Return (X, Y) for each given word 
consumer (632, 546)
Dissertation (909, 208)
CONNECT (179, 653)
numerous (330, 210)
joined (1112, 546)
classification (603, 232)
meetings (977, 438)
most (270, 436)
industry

WHAT IS EXPECTED: Copy out every row above with "consumer" swapped for "shopper" and nothing else altered.

ANSWER TO THIS TASK:
Return (X, Y) for each given word 
shopper (632, 546)
Dissertation (909, 208)
CONNECT (179, 653)
numerous (330, 210)
joined (1112, 546)
classification (603, 232)
meetings (977, 438)
most (270, 436)
industry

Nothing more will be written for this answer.